Pozycjonowany przez producenta jako crossover Peugeot 3008, trafił na rynek w 2009 roku. Wygląda jak napompowany kompaktowy MPV, ma nieco większy prześwit i najlepiej nadaje się do rodzinnych minivanów. Model balansuje na granicy i trudno wpasować się w jeden z istniejących segmentów.

Niezwykły styl

Peugeot 3008 jest zbudowany na platformie kompaktowego 308. Od wersji hatchback ten crossover jest o 9 cm dłuższy i ma tylko 0,5 cm dłuższy rozstaw osi, a prześwit zwiększony tylko o 2 cm w porównaniu do 308 nie jest tak oszałamiający jak mówić o % wartości SUV-a. Auto ma zwartą sylwetkę i jest mocno przeszklone - posiada dużą przednią szybę oraz panoramiczny szklany dach. Wygląd zewnętrzny jest nowoczesny, choć nieco kontrowersyjny. Wydaje się, że ciało jest spuchnięte, zwłaszcza gdy patrzysz na nadkola. Z przodu duży grill znajduje się pośrodku masywnego zderzaka, a wybrzuszone reflektory są zintegrowane z błotnikami. Okrągłe lampy przeciwmgielne są zamontowane w czarnym plastiku.

Z tyłu, ponad klapą tylną wystają charakterystyczne, zakrzywione do tyłu lampy, które łączą wysoki zderzak ze słupkami A. Nawiązaniem do 4007 jest dzielona klapa bagażnika. Dolną część wieka można dodatkowo otworzyć, co ułatwia dostęp i załadowanie walizki. Spód płyty podwozia jest widoczny na przednim i tylnym zderzaku.
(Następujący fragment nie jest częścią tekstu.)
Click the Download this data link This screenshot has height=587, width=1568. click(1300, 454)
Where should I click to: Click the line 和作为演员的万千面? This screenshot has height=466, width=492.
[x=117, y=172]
Klienci sami zdecydują, czy samochód im się podoba, czy nie. Piękno to kwestia indywidualnych upodobań, a nie zawsze warto mówić o gustach.

Imitacja kabiny samolotu.

Peugeot 3008 jest bardzo zorientowany na kierowcę. Na pokładzie kierowca zajmuje miejsce w całkowicie ergonomicznej i dobrze wyposażonej kabinie. Wysoka pozycja za kierownicą przypomina nieco samolot pasażerski i jest wygodna. Wysokie siedzenia zapewniają doskonałą widoczność do przodu i na boki. Niestety, urok gubi się patrząc wstecz, gdzie szerokie filary zasłaniają widok podczas parkowania. W takim przypadku pomoże system czujników parkowania.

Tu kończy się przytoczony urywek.